>> Start GIVEN DATA

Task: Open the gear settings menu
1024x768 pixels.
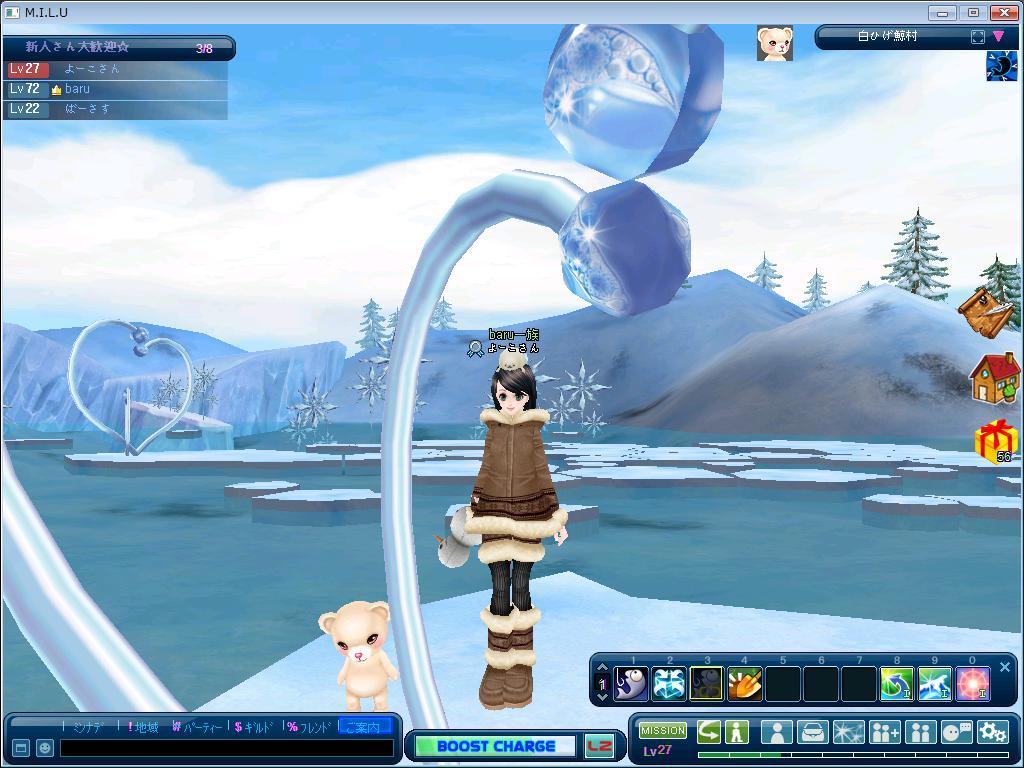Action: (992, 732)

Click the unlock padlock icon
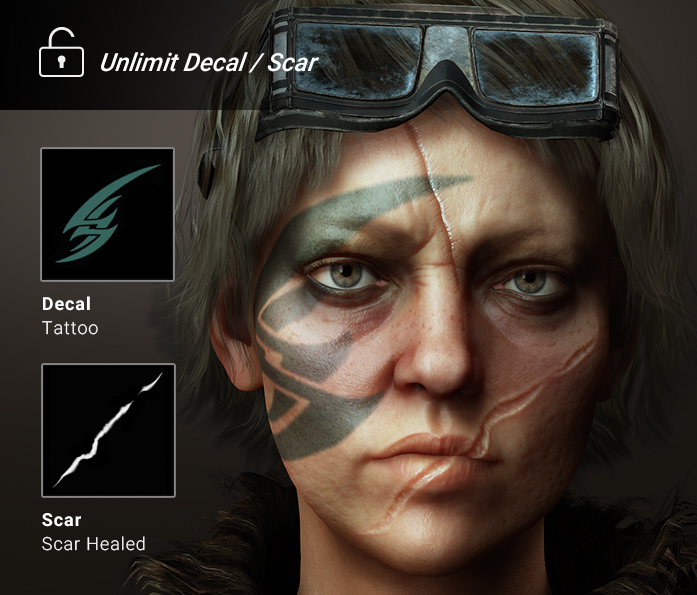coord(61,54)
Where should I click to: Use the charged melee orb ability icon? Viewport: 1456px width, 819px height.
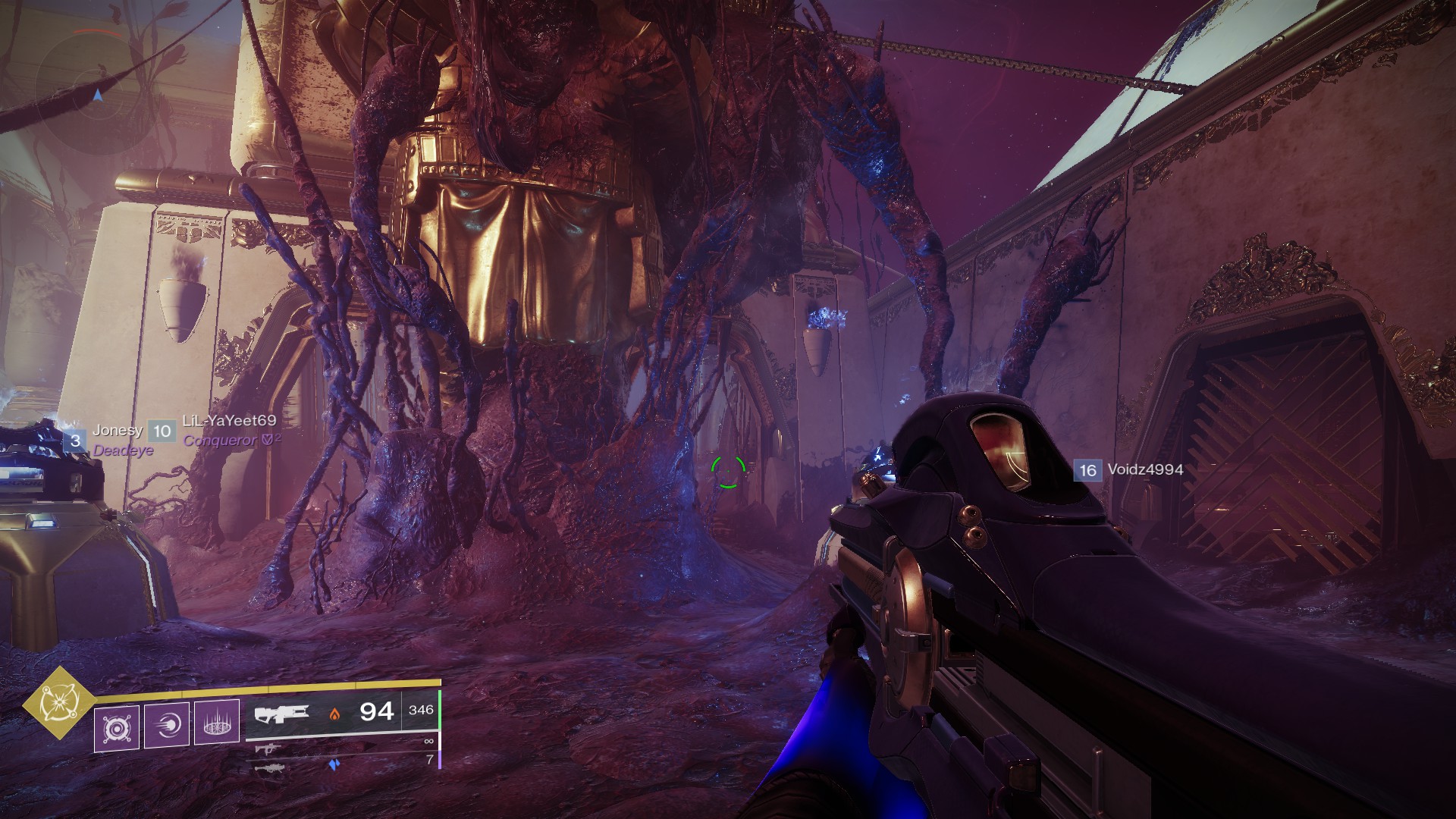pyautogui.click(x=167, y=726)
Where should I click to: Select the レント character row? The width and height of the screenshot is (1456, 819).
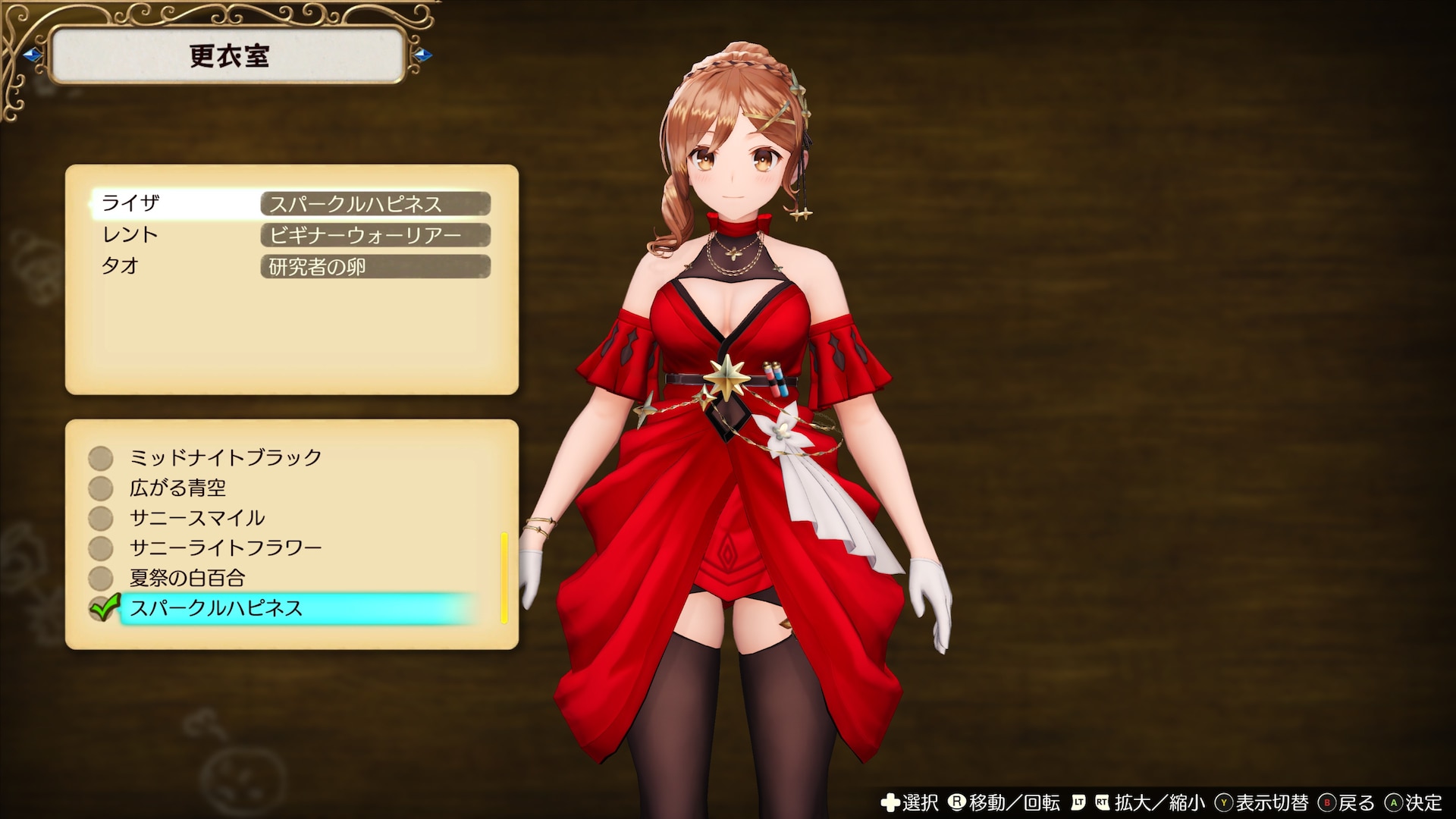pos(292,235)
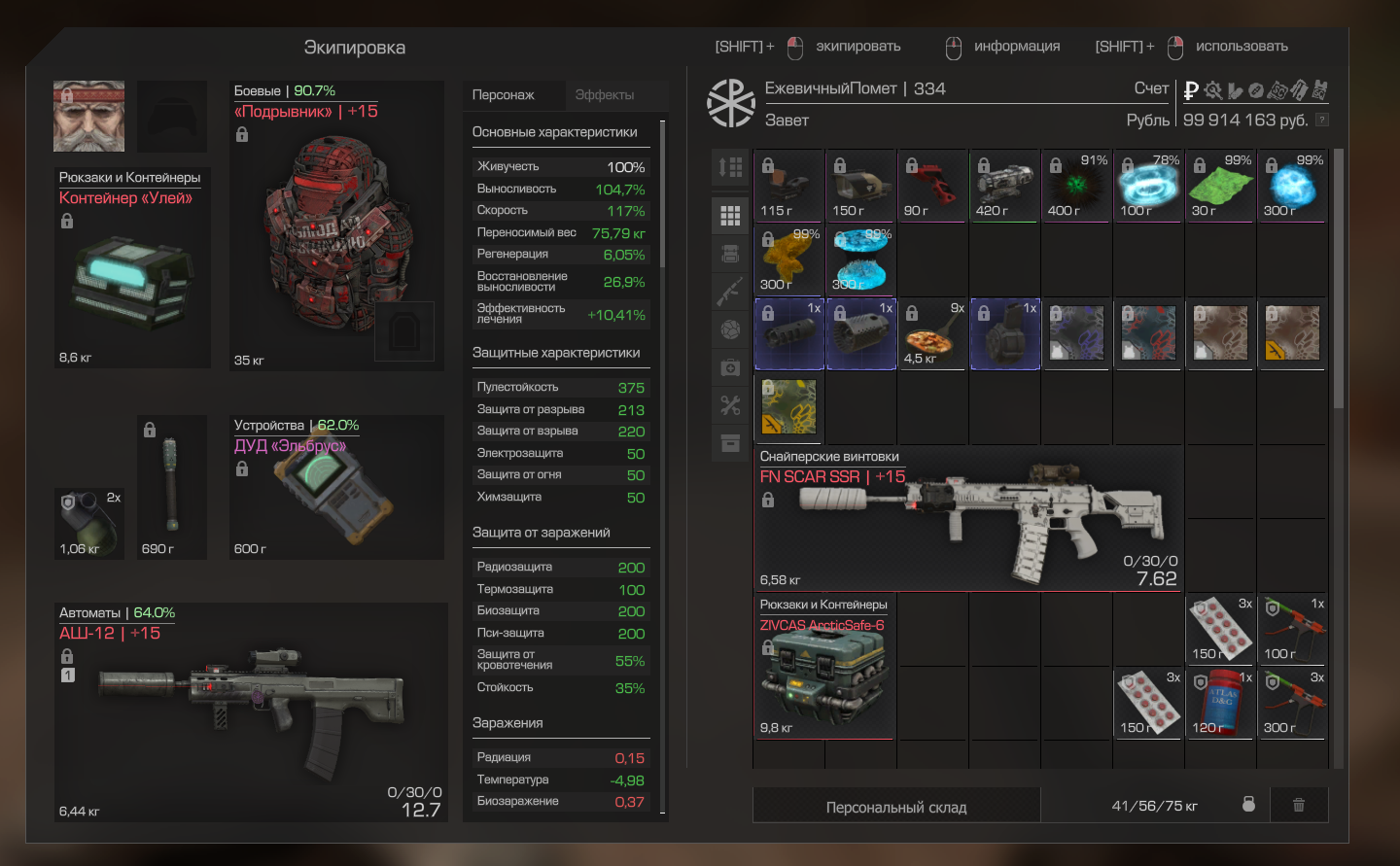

>> End GIVEN DATA

Update the records above by replacing every instance of "icon" with "button", leaving all other text unchanged, and omit the pictures from the output.

Task: Open the gear settings menu
1024x768 pixels.
Action: (992, 732)

Click the unlock padlock button
coord(61,54)
Where should I click to: Use the charged melee orb ability button? Viewport: 1456px width, 819px height.
pyautogui.click(x=167, y=726)
Where should I click to: Select the レント character row? The width and height of the screenshot is (1456, 819).
pos(292,235)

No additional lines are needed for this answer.